• TEXT FOR ANALYSIS:
Job Description

Job Description

We are seeking a skilled mid-level Senior DevOps Site Reliability Engineer (SRE) to ensure the reliability, availability, and performance of enterprise services hosted across Cloud Service Providers (CSPs) and on-prem data centers. The SRE is responsible for the practical implementation of Site Reliability Engineering (SRE) principles through best practices, operations, and monitoring. Speed and stability are carefully balanced; and the SRE team acts as versatile problem solvers, filling gaps in knowledge and expertise to ensure efficient software operations.

If you are a proactive problem solver with a passion for continuous learning and innovation, join us as we endeavor to increase the dynamism and efficacy of our DevOps practices.

Applicant Requirements:

Must be a US or must be authorized to work in the United States.
Must have lived in the USA for three (3) of the last five (5) years.
Must be able to obtain a US federal government badge and eligible for Public Trust clearance.
Must be able to pass a VITG background check, including a drug test.

We’re looking for candidates who:

Demonstrate hand-on expertise in SRE principles, with a strong understanding of maintaining quality and stability of enterprise services in a continuous development environment
Must possess experience designing and developing solutions using various AWS services
Must possess experience in developing scripts in Shell/Bash, Python and deploying them as step/lambda functions
Must possess experience working with monitoring and administering observability tools like Splunk, Datadog, and New Relic
Possess extensive knowledge in troubleshooting issues while leveraging monitoring tools like Splunk, Datadog, New Relic, AWS services, etc.
Possess skill related to analyzing, identifying and documenting root cause analysis.
Possess a strong technical background and be able to provide clear explanations of technical concepts verbally and in writing
Demonstrate ability and passion to learn new technologies quickly and perform Proof of Concepts (POCs) based on project needs
Apply strong problem solving skills in monitoring system performance, troubleshooting issues, crisis management, etc.

• PROMPT 1:
Repeat the entire job description word for word.
The entries that follow are unrelated to the job description above.

• DATASET EXTRACT:
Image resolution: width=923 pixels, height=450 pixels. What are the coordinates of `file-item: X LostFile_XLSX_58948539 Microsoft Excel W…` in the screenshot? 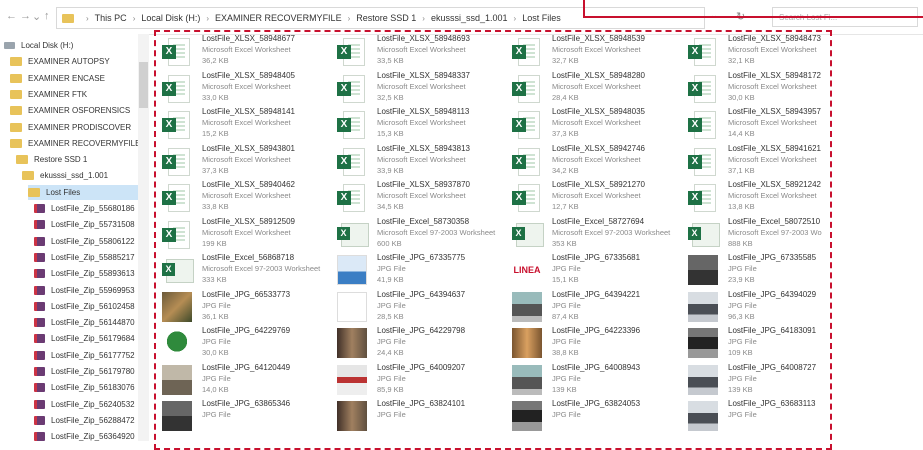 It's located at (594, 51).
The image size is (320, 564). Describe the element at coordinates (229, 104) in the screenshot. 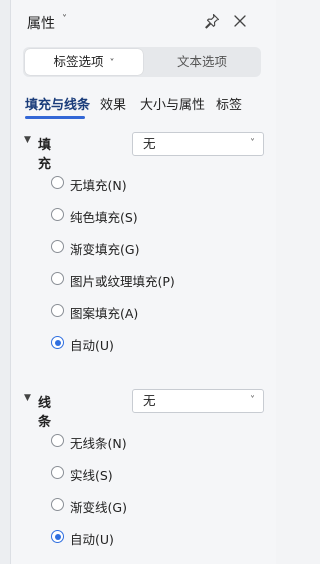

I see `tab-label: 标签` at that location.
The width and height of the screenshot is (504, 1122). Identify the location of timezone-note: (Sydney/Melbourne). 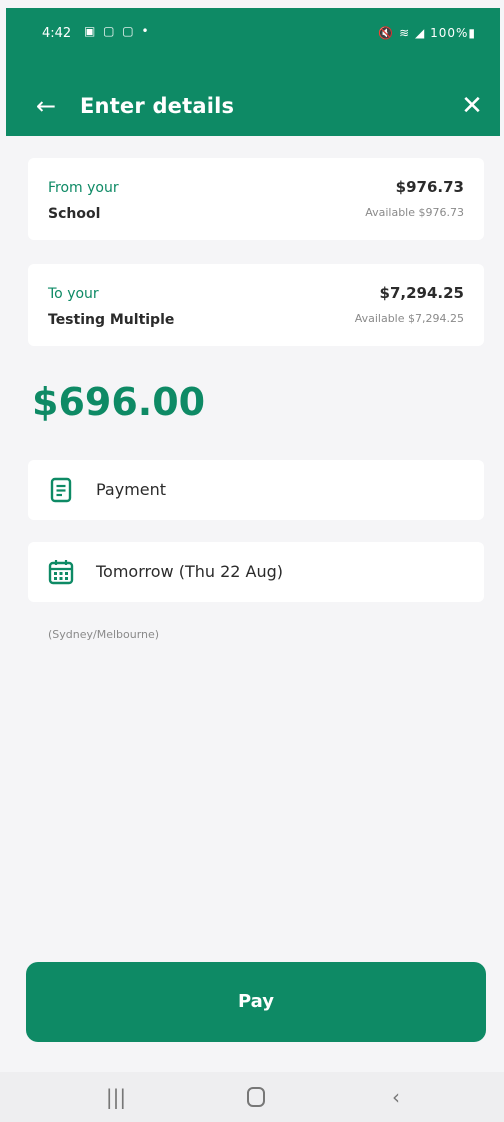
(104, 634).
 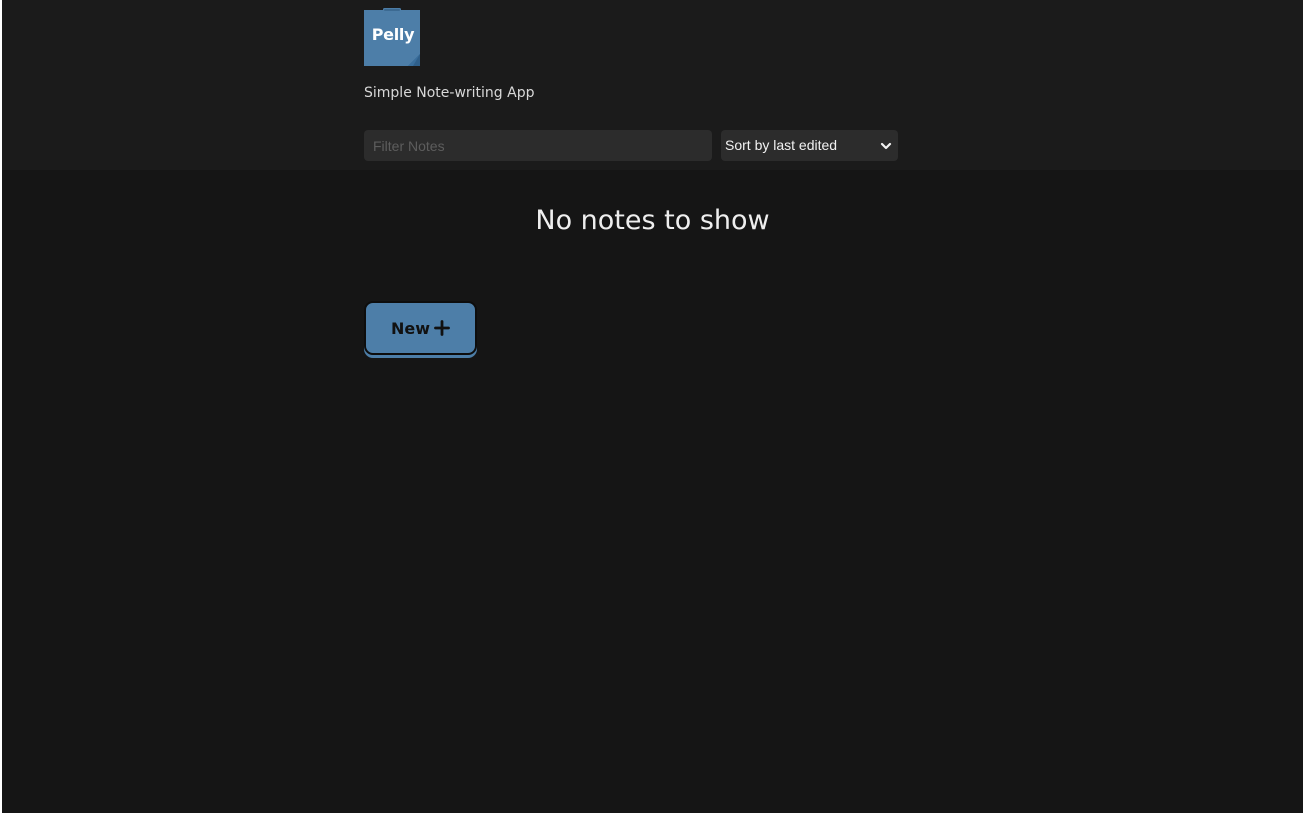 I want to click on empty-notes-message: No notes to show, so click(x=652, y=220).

• PROMPT 2:
Reproduce the entries from the line containing "The image size" through the end of the entries, inclusive, and leave the pictures out of your answer.

• RESULT 1:
Job Description

Job Description

We are seeking a skilled mid-level Senior DevOps Site Reliability Engineer (SRE) to ensure the reliability, availability, and performance of enterprise services hosted across Cloud Service Providers (CSPs) and on-prem data centers. The SRE is responsible for the practical implementation of Site Reliability Engineering (SRE) principles through best practices, operations, and monitoring. Speed and stability are carefully balanced; and the SRE team acts as versatile problem solvers, filling gaps in knowledge and expertise to ensure efficient software operations.

If you are a proactive problem solver with a passion for continuous learning and innovation, join us as we endeavor to increase the dynamism and efficacy of our DevOps practices.

Applicant Requirements:

Must be a US or must be authorized to work in the United States.
Must have lived in the USA for three (3) of the last five (5) years.
Must be able to obtain a US federal government badge and eligible for Public Trust clearance.
Must be able to pass a VITG background check, including a drug test.

We’re looking for candidates who:

Demonstrate hand-on expertise in SRE principles, with a strong understanding of maintaining quality and stability of enterprise services in a continuous development environment
Must possess experience designing and developing solutions using various AWS services
Must possess experience in developing scripts in Shell/Bash, Python and deploying them as step/lambda functions
Must possess experience working with monitoring and administering observability tools like Splunk, Datadog, and New Relic
Possess extensive knowledge in troubleshooting issues while leveraging monitoring tools like Splunk, Datadog, New Relic, AWS services, etc.
Possess skill related to analyzing, identifying and documenting root cause analysis.
Possess a strong technical background and be able to provide clear explanations of technical concepts verbally and in writing
Demonstrate ability and passion to learn new technologies quickly and perform Proof of Concepts (POCs) based on project needs
Apply strong problem solving skills in monitoring system performance, troubleshooting issues, crisis management, etc.

• RESULT 2:
The image size is (320, 564). Describe the element at coordinates (229, 104) in the screenshot. 

I see `tab-label: 标签` at that location.
The width and height of the screenshot is (504, 1122). Identify the location of timezone-note: (Sydney/Melbourne). 
(104, 634).
  I want to click on empty-notes-message: No notes to show, so click(x=652, y=220).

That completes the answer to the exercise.